Undone by the Sultan's Touch
Page 56
She strode into the master bedroom and then stopped dead in the middle, because she’d underestimated the effect it would have on her to bring him here. The bedroom was done in calming pastels and soft creams, and Khaled in the middle of that was...anything but soothing. He was far too male. Overwhelming. Too powerful to be anything but in charge, no matter what games they were playing tonight, and Cleo wasn’t sure what that tiny fluttery thing was, down deep inside her, that wanted to call this off. That wanted simply to throw herself at him and see what happened.
But she already knew what would happen.
Cleo knew she couldn’t do that, or this really would be a one-night stand. Their last-night stand, and she accepted, standing there in a stranger’s bedroom with this dangerous creature who was her husband, that even though she’d left him that wasn’t what she wanted. It never had been.
Khaled studied her for a moment, the faintest hint of amusement on his face, and then looked around. At the graceful two-sided fireplace that dominated the far wall and led into the vast bathroom. At the French doors that opened out over a cozy balcony with only the lush garden below.
Not, she noticed, at the bed that waited there in the middle of the room, as if it hardly signified. As if, unlike her, he didn’t have one flaming hot image after another hurtling through his head and making it difficult to stand still. Or breathe.
“I know you think this is all about sex, but you could be in for a surprise,” she blurted out, as much to get herself under control as to focus his attention. “What if what I want is you performing acts of service in the nude, like a very large trained dog?”
He took a long time to look back at her, and when he did, she hardly recognized that light in his eyes. Pure, untempered laughter? But that was impossible. This was Khaled.
Though it warmed her in ways she hadn’t thought possible to see it. Worse, it made that small, unruly thing inside her chest swell.
“By all means, enjoy yourself thoroughly,” he said, and that same current ran beneath his words. It had to be laughter—and it was like a revelation. A bright hot wanting that sneaked into her bones and settled there. Like hope. “Demean me however you choose, if you feel you must.

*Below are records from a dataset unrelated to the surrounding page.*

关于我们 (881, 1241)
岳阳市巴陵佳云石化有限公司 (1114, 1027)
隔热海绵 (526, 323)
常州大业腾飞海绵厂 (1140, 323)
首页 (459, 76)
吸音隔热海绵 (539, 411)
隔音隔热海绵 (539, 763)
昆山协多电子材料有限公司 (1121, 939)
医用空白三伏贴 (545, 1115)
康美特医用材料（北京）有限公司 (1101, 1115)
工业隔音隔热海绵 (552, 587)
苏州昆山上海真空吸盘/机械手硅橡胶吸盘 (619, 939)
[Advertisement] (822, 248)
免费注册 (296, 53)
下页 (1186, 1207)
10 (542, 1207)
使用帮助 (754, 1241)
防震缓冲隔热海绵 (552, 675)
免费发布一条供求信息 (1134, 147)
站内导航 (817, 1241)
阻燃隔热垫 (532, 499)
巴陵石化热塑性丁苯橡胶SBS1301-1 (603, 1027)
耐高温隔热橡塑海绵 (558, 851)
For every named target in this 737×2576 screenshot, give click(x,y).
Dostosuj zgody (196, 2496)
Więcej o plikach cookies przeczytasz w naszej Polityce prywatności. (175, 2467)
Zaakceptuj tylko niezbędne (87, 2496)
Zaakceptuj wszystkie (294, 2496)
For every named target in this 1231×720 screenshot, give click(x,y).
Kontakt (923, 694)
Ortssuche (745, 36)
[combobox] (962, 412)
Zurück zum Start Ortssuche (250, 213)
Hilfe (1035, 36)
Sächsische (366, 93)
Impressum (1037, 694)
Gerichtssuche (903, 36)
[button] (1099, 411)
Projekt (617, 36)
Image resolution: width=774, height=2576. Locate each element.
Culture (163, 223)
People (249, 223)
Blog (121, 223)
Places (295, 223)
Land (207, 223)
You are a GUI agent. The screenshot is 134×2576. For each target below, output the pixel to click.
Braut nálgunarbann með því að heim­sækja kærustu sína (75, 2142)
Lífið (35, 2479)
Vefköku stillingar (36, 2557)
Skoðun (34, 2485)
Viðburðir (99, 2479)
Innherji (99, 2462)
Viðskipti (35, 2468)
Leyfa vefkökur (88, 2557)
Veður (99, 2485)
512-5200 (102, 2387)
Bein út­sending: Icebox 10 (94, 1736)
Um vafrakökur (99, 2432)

But there are always consequences, Cleo. You know that.”
She frowned. “I thought this was a gift. I thought you were surrendering yourself. You can’t retaliate for something you decided to do.”
“Can’t I?”
And it didn’t matter that he was naked and she was clothed then. He stared at her until she flushed too hot, and then was perilously close to a guilt she refused to let herself feel.
“Don’t pretend that should have some special resonance for me,” she hissed at him. “It doesn’t. I left because I had to leave. It isn’t the same thing.”
“If you say so.” But he didn’t stop looking at her like that, as if he saw everything. As if he knew things about her that Cleo herself didn’t know, and she couldn’t tell, any longer, if she hated that or craved it. Or even if it mattered anymore. “You have all the power, Cleo.”
“If you dare tell me I always did...” She couldn’t finish the sentence, and she was horrified to realize that she was shaking, and that that burning sensation in her eyes was the threat of tears. “You know that’s not true. You went out of your way to make sure it couldn’t be true.”
His dark eyes flashed. “I never said I wasn’t a bastard. I only point out that you were never as helpless as you pretend. You’ve always had control over me, Cleo. You simply never exercised it.”
“Because you never let—”
She cut herself off when he merely raised that aristocratic brow of his.
“On the bed,” she snapped. “Now.”
And that time, he really did laugh. At her, but it was still so beautiful it very nearly hurt. It poured over her like sunlight and Cleo wanted nothing more than to make certain he laughed again. Often. Always—
But that wasn’t why they were here.
She’d had the courage to leave him. She supposed, in a way, he’d given her that. If he’d never been so certain she could play the role of his wife, she never would have found it in her to imagine she could either—much less imagine they ought to have been more than the narrow little relationship he’d wanted. It was that Cleo who’d walked away from him.
She’d had six weeks to figure out that this wasn’t a change of clothes, this version of herself. This was who she was. And whatever happened next, whatever became of her battered little heart, she’d earned the person she’d become.